Washington If President Bush orders military action against Iraq, he will fully explain to Americans his decision to try to remove Saddam Hussein from power, a White House aide said Sunday.
"President Bush also understands if we go forward, if he decides that we need to take action to minimize the threat that he now poses, that he will do so in a way that will clearly be articulated to the American people, clearly articulated our friends and allies," said Dan Bartlett, the president's communications director.
"And you'll find, because of the abysmal record of Saddam Hussein and the threat that he causes in the region, and to us as well, that we will have support.

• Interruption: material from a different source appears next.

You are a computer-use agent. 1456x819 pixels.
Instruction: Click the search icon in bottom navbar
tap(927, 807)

"The president hasn't asked for support because he hasn't made up his mind. But I think you'll find many people rallying to such a noble cause."

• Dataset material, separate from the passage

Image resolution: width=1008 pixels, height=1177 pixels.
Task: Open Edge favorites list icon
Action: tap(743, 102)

Also on Sunday, White House officials said Vice President Dick Cheney was a late addition to the participation list for the military planning summit Bush is convening Wednesday at his Texas ranch, where he is vacationing.

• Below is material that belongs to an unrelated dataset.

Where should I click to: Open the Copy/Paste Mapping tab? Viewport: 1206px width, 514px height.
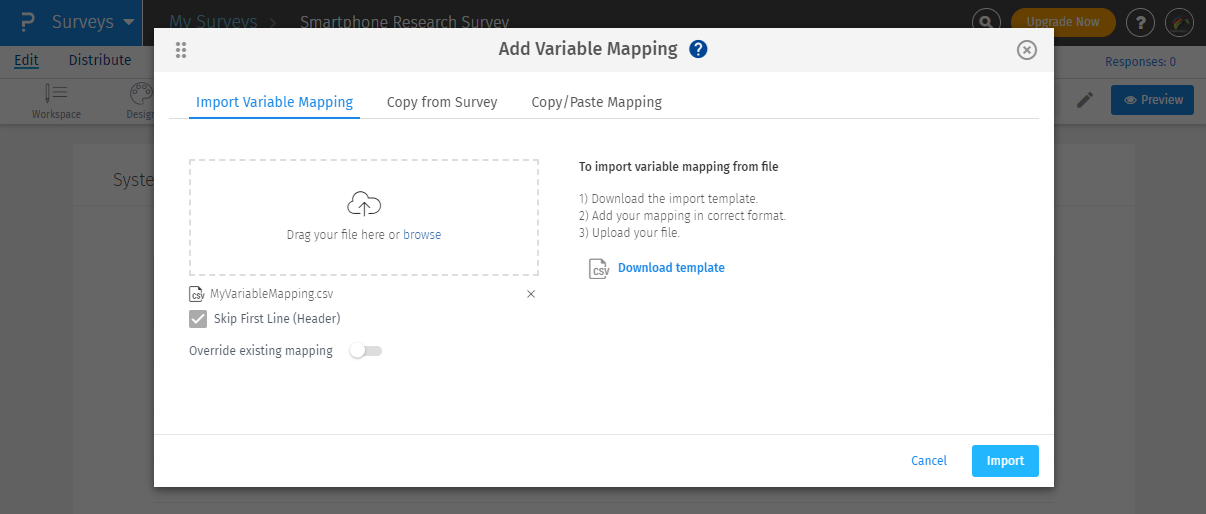tap(596, 102)
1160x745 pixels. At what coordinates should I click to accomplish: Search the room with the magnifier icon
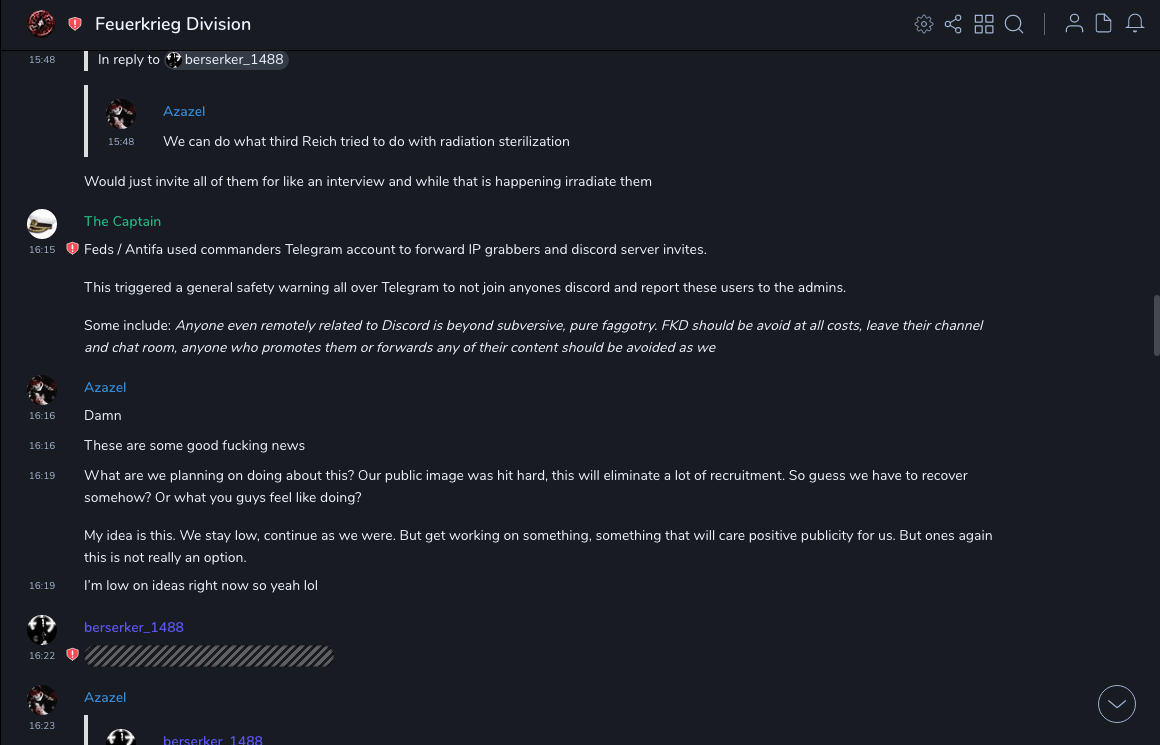(1014, 24)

Cheney, reportedly hawkish on military action against Saddam, will join Defense Secretary Donald Rumsfeld, Chairman of the Joint Chiefs of Staff Gen. Richard Myers and others at the meeting. White House spokeswoman Claire Buchan said the session was not meant as a war-planning huddle on Iraq, but as a chance to update plans for military transformation, missile defense and the Pentagon budget.
The Bush administration accuses Iraq of supporting terrorism and of rebuilding its banned weapons of mass destruction program. Many U.S. allies and lawmakers are resisting the push to oust the Iraqi president, arguing that an invasion cannot be justified without firm proof that that Iraq is developing nuclear, chemical and biological weapons.
"The American people must be behind this. The Congress must be involved. And that, I'm sure, is what the president would intend when he is ready to make that case," said Sen. Chuck Hagel, R-Neb., on CNN's "Late Edition."
Bush said he had no timetable for deciding on a military strike or "for any of our policies in regard to Iraq." A decision may not come this year. He has pledged to consult with Congress and U.S. allies.
"This is a threat that we must take seriously. We must do so in a way that is responsible and deliberate. ... President Bush is committed to make sure that we make the world a more peaceful place," Bartlett said on ABC's "This Week."